(WHAT THE TASK ASKS) Your job is to set down the stretch of entries that opens with the line containing "This screenshot has height=819, width=1456." and closes with the line containing "Select the author name Sam". Keep both end lines, copy each exactly, and add nothing.

(DATA SHOWN)
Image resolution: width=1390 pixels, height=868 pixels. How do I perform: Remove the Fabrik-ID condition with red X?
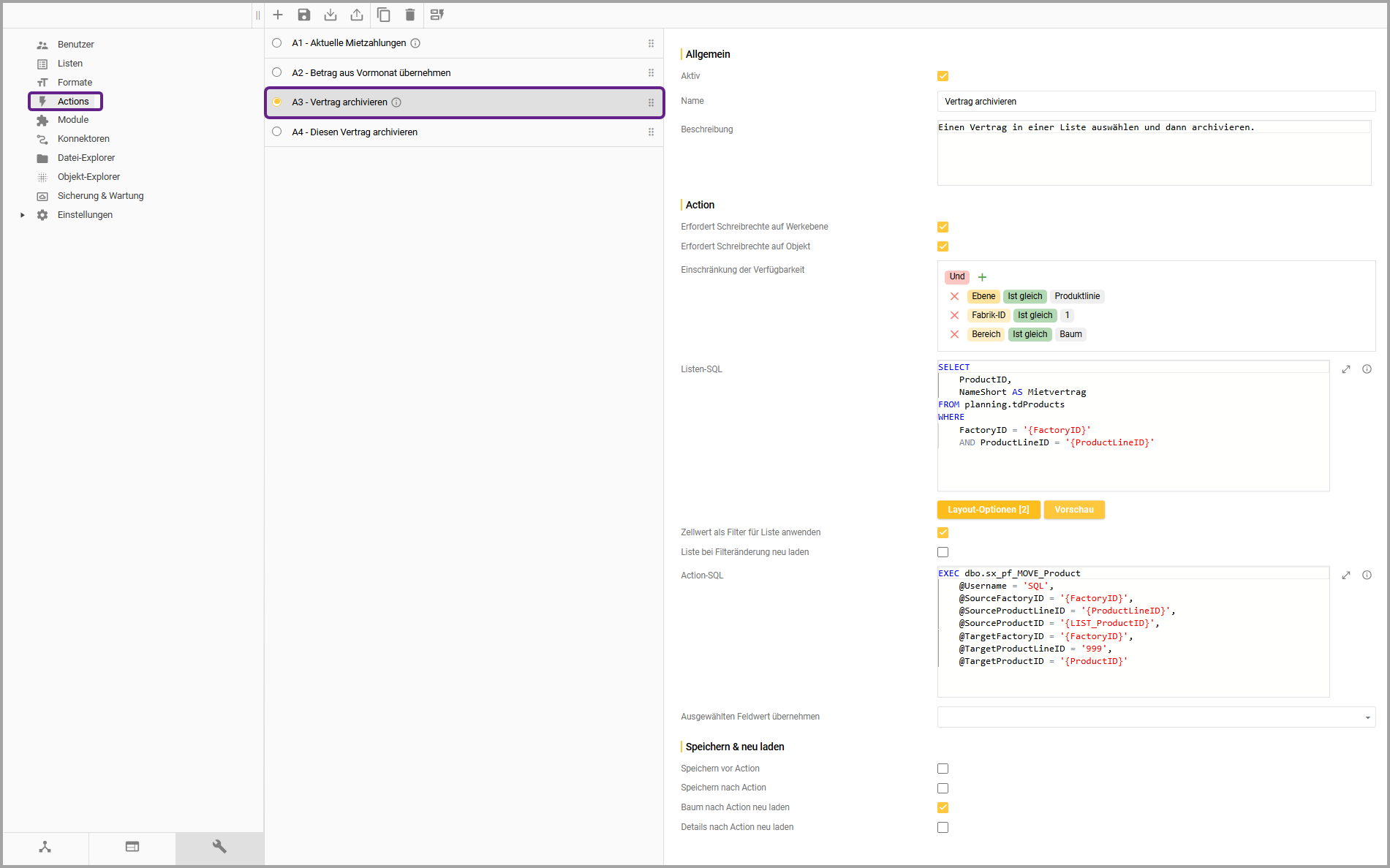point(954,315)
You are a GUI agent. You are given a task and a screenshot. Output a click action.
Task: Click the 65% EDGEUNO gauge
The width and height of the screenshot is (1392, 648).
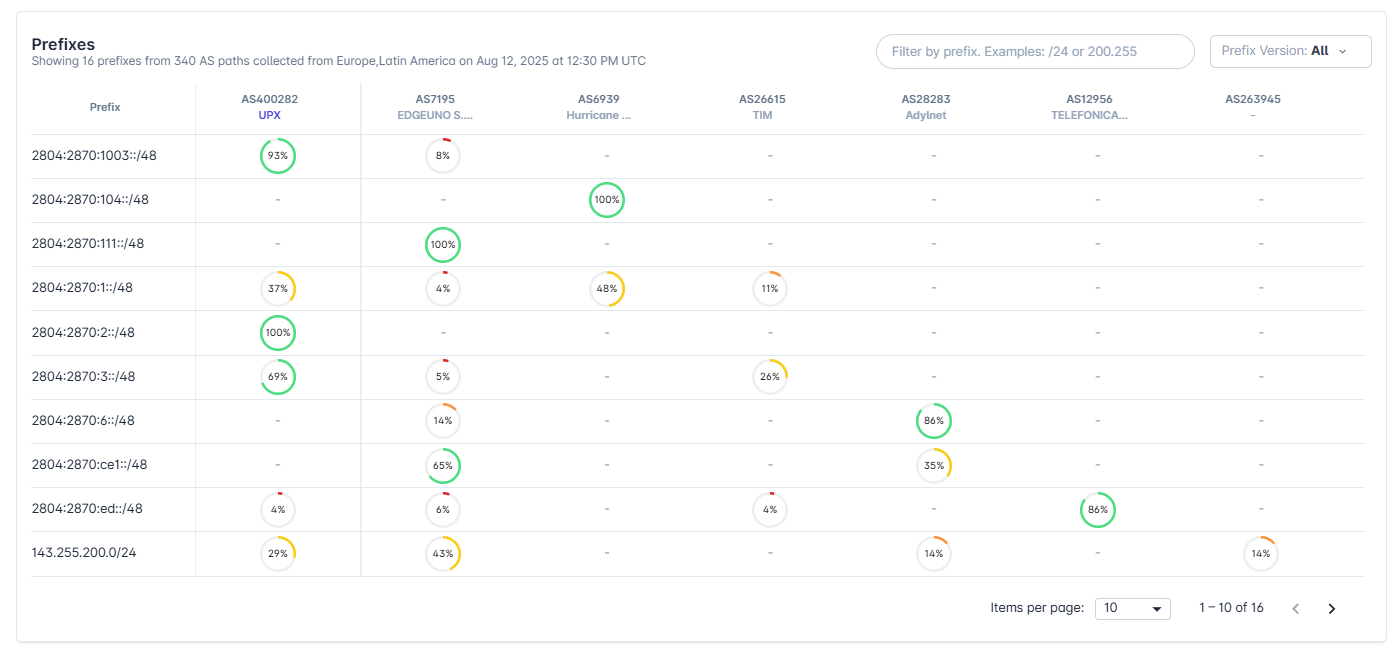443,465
==
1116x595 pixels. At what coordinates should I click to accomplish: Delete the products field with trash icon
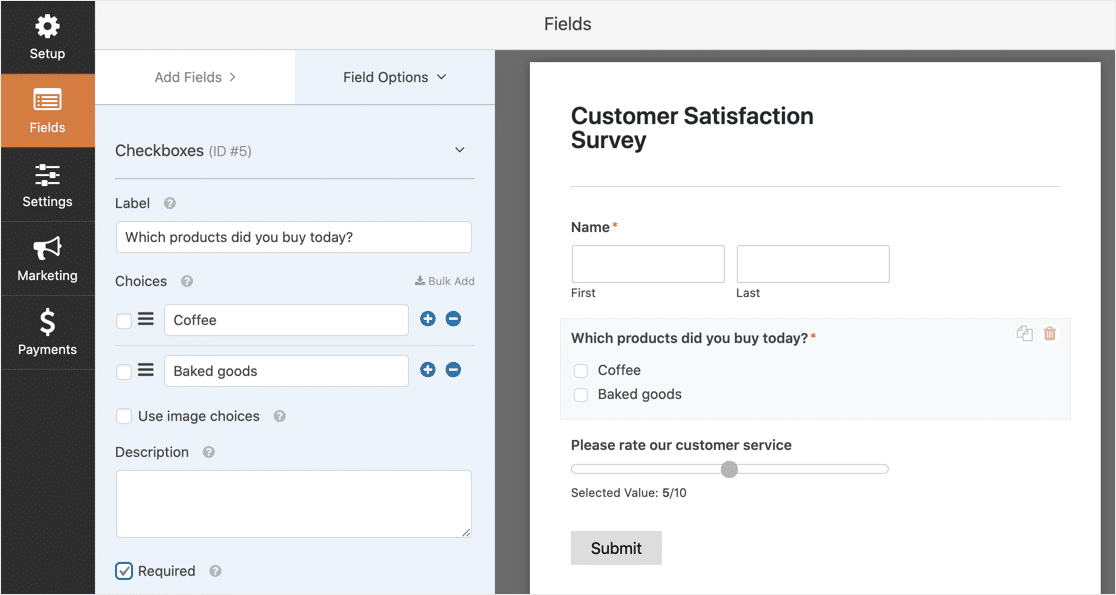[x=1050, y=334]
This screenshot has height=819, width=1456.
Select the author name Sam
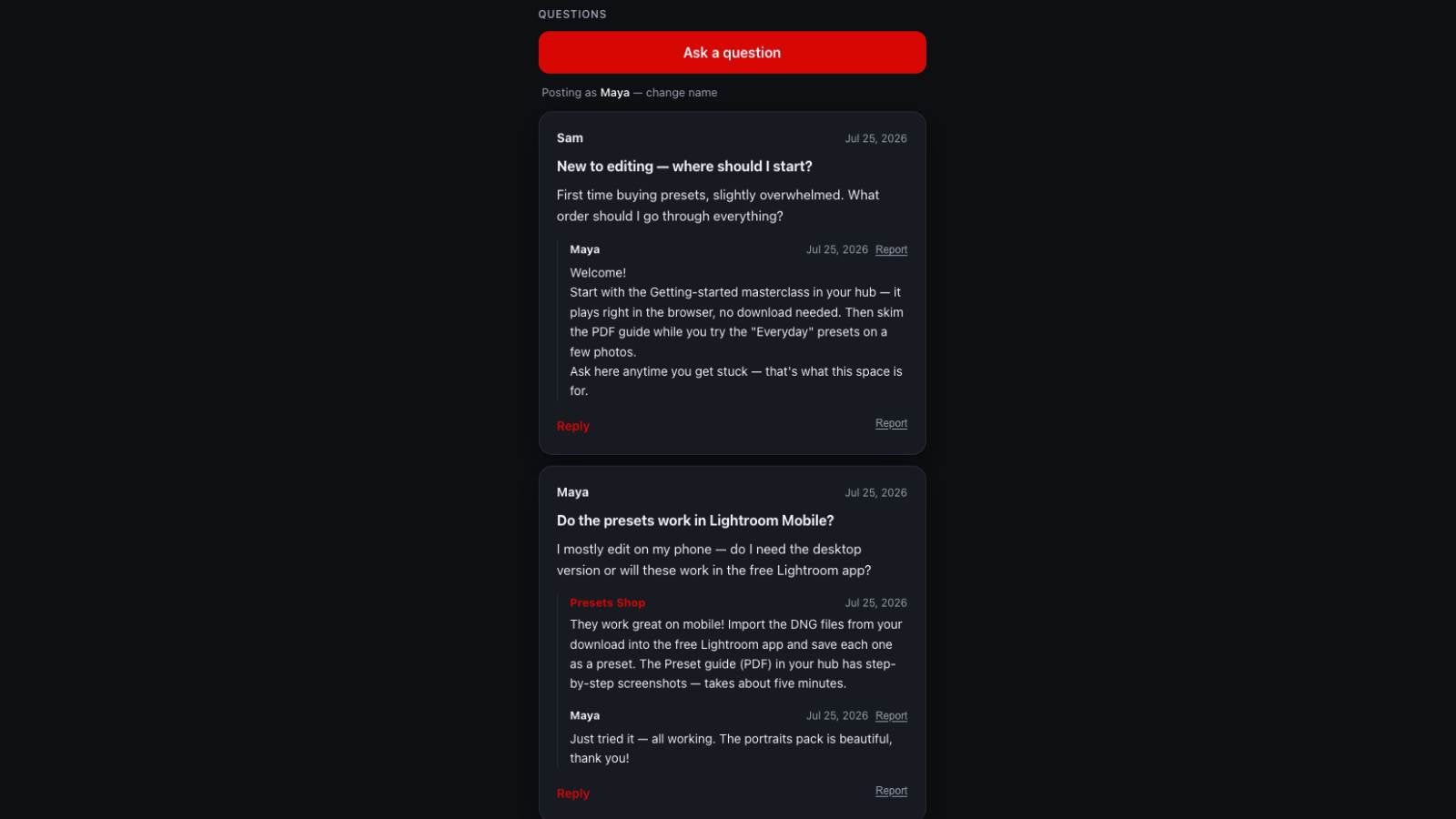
--
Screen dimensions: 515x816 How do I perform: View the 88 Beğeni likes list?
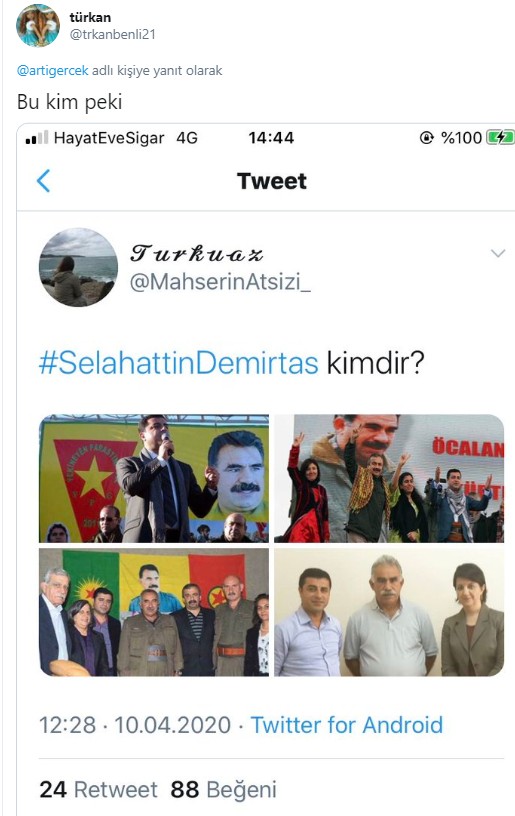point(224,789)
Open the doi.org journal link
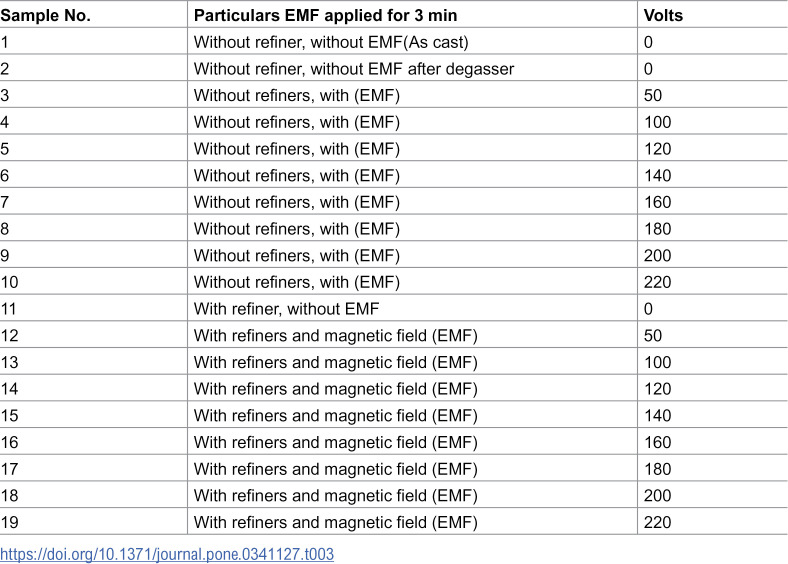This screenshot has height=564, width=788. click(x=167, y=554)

(TASK ANSWER)
This screenshot has height=819, width=1456.
Select the author name Sam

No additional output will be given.